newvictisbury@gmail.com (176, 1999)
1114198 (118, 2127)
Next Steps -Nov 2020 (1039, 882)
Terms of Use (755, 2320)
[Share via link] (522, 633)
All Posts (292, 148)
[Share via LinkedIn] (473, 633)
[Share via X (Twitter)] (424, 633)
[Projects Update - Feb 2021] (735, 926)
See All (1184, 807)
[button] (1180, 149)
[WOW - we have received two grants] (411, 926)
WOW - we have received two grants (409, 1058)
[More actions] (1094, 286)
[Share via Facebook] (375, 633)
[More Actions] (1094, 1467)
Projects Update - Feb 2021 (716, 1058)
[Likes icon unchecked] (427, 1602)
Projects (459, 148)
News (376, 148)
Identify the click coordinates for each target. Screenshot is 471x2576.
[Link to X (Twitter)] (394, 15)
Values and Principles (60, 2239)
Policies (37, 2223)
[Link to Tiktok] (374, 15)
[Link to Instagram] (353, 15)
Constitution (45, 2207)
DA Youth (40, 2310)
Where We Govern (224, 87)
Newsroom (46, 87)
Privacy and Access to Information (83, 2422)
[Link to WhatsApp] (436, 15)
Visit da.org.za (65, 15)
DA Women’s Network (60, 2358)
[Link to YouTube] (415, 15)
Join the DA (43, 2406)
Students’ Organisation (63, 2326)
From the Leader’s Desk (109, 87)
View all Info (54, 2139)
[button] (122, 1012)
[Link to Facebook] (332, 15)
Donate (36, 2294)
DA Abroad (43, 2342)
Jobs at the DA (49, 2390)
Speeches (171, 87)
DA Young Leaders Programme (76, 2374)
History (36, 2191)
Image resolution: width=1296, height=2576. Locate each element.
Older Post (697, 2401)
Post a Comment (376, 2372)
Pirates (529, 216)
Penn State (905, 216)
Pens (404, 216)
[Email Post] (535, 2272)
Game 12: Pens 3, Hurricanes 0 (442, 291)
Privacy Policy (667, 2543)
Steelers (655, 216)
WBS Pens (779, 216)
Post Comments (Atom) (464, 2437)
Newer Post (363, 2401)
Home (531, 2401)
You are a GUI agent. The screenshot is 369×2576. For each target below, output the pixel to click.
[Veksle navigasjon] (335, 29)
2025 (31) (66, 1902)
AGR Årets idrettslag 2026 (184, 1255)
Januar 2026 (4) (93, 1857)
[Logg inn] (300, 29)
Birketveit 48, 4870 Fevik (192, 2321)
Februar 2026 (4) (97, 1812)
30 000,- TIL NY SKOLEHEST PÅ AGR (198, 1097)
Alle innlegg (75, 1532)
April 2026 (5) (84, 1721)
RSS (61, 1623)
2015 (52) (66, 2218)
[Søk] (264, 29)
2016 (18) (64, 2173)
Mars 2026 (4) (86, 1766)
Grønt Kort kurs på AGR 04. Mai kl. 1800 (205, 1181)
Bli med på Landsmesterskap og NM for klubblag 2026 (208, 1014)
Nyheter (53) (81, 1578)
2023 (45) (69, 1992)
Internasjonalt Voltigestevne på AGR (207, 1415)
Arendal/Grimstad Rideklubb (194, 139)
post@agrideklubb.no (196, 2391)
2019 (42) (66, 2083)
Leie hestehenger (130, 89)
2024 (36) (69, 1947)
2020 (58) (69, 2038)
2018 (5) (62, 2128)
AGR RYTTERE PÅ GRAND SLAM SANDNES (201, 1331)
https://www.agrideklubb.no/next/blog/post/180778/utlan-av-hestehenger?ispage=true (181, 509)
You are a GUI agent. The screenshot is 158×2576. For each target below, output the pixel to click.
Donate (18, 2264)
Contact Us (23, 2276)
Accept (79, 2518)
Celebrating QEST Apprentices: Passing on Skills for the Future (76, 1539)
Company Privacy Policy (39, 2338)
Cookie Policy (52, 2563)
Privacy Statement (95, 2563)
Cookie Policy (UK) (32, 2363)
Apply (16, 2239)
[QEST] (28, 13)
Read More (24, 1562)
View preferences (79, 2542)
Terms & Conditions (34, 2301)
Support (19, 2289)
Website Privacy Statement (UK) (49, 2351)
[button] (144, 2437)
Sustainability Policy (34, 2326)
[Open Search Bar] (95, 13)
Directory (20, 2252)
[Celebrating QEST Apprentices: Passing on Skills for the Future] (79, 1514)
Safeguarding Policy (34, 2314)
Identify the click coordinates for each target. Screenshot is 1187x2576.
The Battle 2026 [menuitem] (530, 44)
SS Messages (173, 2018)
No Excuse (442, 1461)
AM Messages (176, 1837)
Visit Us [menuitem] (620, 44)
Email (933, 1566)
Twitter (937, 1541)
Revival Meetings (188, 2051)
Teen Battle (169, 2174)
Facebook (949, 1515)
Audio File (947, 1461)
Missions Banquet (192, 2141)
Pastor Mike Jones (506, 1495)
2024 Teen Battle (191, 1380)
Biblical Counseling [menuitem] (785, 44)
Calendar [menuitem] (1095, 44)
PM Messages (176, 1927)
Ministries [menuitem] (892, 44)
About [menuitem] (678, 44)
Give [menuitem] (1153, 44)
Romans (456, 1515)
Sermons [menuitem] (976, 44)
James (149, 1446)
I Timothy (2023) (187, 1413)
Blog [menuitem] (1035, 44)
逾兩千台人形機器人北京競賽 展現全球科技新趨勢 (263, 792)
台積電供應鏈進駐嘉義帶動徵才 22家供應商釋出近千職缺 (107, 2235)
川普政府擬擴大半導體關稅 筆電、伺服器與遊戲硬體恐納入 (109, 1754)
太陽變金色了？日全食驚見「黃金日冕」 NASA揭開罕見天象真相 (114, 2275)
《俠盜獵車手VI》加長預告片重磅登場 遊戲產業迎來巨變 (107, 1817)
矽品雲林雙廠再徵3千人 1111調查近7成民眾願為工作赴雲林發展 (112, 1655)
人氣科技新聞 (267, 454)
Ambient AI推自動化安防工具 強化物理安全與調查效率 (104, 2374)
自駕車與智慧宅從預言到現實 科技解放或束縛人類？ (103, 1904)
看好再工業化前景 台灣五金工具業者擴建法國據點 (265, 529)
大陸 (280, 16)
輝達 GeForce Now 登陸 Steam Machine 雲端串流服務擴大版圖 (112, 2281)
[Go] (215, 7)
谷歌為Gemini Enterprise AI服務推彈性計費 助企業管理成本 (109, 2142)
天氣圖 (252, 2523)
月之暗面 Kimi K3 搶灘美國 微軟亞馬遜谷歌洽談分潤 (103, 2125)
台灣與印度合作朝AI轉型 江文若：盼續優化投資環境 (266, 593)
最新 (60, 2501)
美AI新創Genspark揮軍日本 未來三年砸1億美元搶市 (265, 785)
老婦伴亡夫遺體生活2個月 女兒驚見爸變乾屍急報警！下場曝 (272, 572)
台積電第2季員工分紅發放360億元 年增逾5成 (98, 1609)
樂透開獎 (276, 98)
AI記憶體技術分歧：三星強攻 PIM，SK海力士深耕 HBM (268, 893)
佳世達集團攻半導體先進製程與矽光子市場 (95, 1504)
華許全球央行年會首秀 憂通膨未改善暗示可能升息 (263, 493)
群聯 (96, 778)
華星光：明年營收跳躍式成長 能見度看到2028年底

··········

* _Work required_
Output the data once more, exactly as given.

* _Exercise answer_
newvictisbury@gmail.com (176, 1999)
1114198 (118, 2127)
Next Steps -Nov 2020 (1039, 882)
Terms of Use (755, 2320)
[Share via link] (522, 633)
All Posts (292, 148)
[Share via LinkedIn] (473, 633)
[Share via X (Twitter)] (424, 633)
[Projects Update - Feb 2021] (735, 926)
See All (1184, 807)
[button] (1180, 149)
[WOW - we have received two grants] (411, 926)
WOW - we have received two grants (409, 1058)
[More actions] (1094, 286)
[Share via Facebook] (375, 633)
[More Actions] (1094, 1467)
Projects Update - Feb 2021 (716, 1058)
[Likes icon unchecked] (427, 1602)
Projects (459, 148)
News (376, 148)
Identify the click coordinates for each target. Screenshot is 471x2576.
[Link to X (Twitter)] (394, 15)
Values and Principles (60, 2239)
Policies (37, 2223)
[Link to Tiktok] (374, 15)
[Link to Instagram] (353, 15)
Constitution (45, 2207)
DA Youth (40, 2310)
Where We Govern (224, 87)
Newsroom (46, 87)
Privacy and Access to Information (83, 2422)
[Link to WhatsApp] (436, 15)
Visit da.org.za (65, 15)
DA Women’s Network (60, 2358)
[Link to YouTube] (415, 15)
Join the DA (43, 2406)
Students’ Organisation (63, 2326)
From the Leader’s Desk (109, 87)
View all Info (54, 2139)
[button] (122, 1012)
[Link to Facebook] (332, 15)
Donate (36, 2294)
DA Abroad (43, 2342)
Jobs at the DA (49, 2390)
Speeches (171, 87)
DA Young Leaders Programme (76, 2374)
History (36, 2191)
Image resolution: width=1296, height=2576. Locate each element.
Older Post (697, 2401)
Post a Comment (376, 2372)
Pirates (529, 216)
Penn State (905, 216)
Pens (404, 216)
[Email Post] (535, 2272)
Game 12: Pens 3, Hurricanes 0 (442, 291)
Privacy Policy (667, 2543)
Steelers (655, 216)
WBS Pens (779, 216)
Post Comments (Atom) (464, 2437)
Newer Post (363, 2401)
Home (531, 2401)
You are a GUI agent. The screenshot is 369×2576. For each target below, output the pixel to click.
[Veksle navigasjon] (335, 29)
2025 (31) (66, 1902)
AGR Årets idrettslag 2026 (184, 1255)
Januar 2026 (4) (93, 1857)
[Logg inn] (300, 29)
Birketveit 48, 4870 Fevik (192, 2321)
Februar 2026 (4) (97, 1812)
30 000,- TIL NY SKOLEHEST PÅ AGR (198, 1097)
Alle innlegg (75, 1532)
April 2026 (5) (84, 1721)
RSS (61, 1623)
2015 (52) (66, 2218)
[Søk] (264, 29)
2016 (18) (64, 2173)
Mars 2026 (4) (86, 1766)
Grønt Kort kurs på AGR 04. Mai kl. 1800 (205, 1181)
Bli med på Landsmesterskap og NM for klubblag 2026 (208, 1014)
Nyheter (53) (81, 1578)
2023 (45) (69, 1992)
Internasjonalt Voltigestevne på AGR (207, 1415)
Arendal/Grimstad Rideklubb (194, 139)
post@agrideklubb.no (196, 2391)
2019 (42) (66, 2083)
Leie hestehenger (130, 89)
2024 (36) (69, 1947)
2020 (58) (69, 2038)
2018 (5) (62, 2128)
AGR RYTTERE PÅ GRAND SLAM SANDNES (201, 1331)
https://www.agrideklubb.no/next/blog/post/180778/utlan-av-hestehenger?ispage=true (181, 509)
You are a GUI agent. The screenshot is 158×2576. For each target below, output the pixel to click.
Donate (18, 2264)
Contact Us (23, 2276)
Accept (79, 2518)
Celebrating QEST Apprentices: Passing on Skills for the Future (76, 1539)
Company Privacy Policy (39, 2338)
Cookie Policy (52, 2563)
Privacy Statement (95, 2563)
Cookie Policy (UK) (32, 2363)
Apply (16, 2239)
[QEST] (28, 13)
Read More (24, 1562)
View preferences (79, 2542)
Terms & Conditions (34, 2301)
Support (19, 2289)
Website Privacy Statement (UK) (49, 2351)
[button] (144, 2437)
Sustainability Policy (34, 2326)
[Open Search Bar] (95, 13)
Directory (20, 2252)
[Celebrating QEST Apprentices: Passing on Skills for the Future] (79, 1514)
Safeguarding Policy (34, 2314)
Identify the click coordinates for each target. Screenshot is 1187x2576.
The Battle 2026 [menuitem] (530, 44)
SS Messages (173, 2018)
No Excuse (442, 1461)
AM Messages (176, 1837)
Visit Us [menuitem] (620, 44)
Email (933, 1566)
Twitter (937, 1541)
Revival Meetings (188, 2051)
Teen Battle (169, 2174)
Facebook (949, 1515)
Audio File (947, 1461)
Missions Banquet (192, 2141)
Pastor Mike Jones (506, 1495)
2024 Teen Battle (191, 1380)
Biblical Counseling [menuitem] (785, 44)
Calendar [menuitem] (1095, 44)
PM Messages (176, 1927)
Ministries [menuitem] (892, 44)
About [menuitem] (678, 44)
Give [menuitem] (1153, 44)
Romans (456, 1515)
Sermons [menuitem] (976, 44)
James (149, 1446)
I Timothy (2023) (187, 1413)
Blog [menuitem] (1035, 44)
逾兩千台人形機器人北京競賽 展現全球科技新趨勢 (263, 792)
台積電供應鏈進駐嘉義帶動徵才 22家供應商釋出近千職缺 (107, 2235)
川普政府擬擴大半導體關稅 筆電、伺服器與遊戲硬體恐納入 (109, 1754)
太陽變金色了？日全食驚見「黃金日冕」 NASA揭開罕見天象真相 (114, 2275)
《俠盜獵車手VI》加長預告片重磅登場 遊戲產業迎來巨變 (107, 1817)
矽品雲林雙廠再徵3千人 1111調查近7成民眾願為工作赴雲林發展 (112, 1655)
人氣科技新聞 (267, 454)
Ambient AI推自動化安防工具 強化物理安全與調查效率 (104, 2374)
自駕車與智慧宅從預言到現實 科技解放或束縛人類？ (103, 1904)
看好再工業化前景 台灣五金工具業者擴建法國據點 (265, 529)
大陸 (280, 16)
輝達 GeForce Now 登陸 Steam Machine 雲端串流服務擴大版圖 (112, 2281)
[Go] (215, 7)
谷歌為Gemini Enterprise AI服務推彈性計費 助企業管理成本 (109, 2142)
天氣圖 (252, 2523)
月之暗面 Kimi K3 搶灘美國 微軟亞馬遜谷歌洽談分潤 (103, 2125)
台灣與印度合作朝AI轉型 江文若：盼續優化投資環境 (266, 593)
最新 (60, 2501)
美AI新創Genspark揮軍日本 未來三年砸1億美元搶市 (265, 785)
老婦伴亡夫遺體生活2個月 女兒驚見爸變乾屍急報警！下場曝 (272, 572)
台積電第2季員工分紅發放360億元 年增逾5成 (98, 1609)
樂透開獎 (276, 98)
AI記憶體技術分歧：三星強攻 PIM，SK海力士深耕 HBM (268, 893)
佳世達集團攻半導體先進製程與矽光子市場 (95, 1504)
華許全球央行年會首秀 憂通膨未改善暗示可能升息 (263, 493)
群聯 (96, 778)
華星光：明年營收跳躍式成長 能見度看到2028年底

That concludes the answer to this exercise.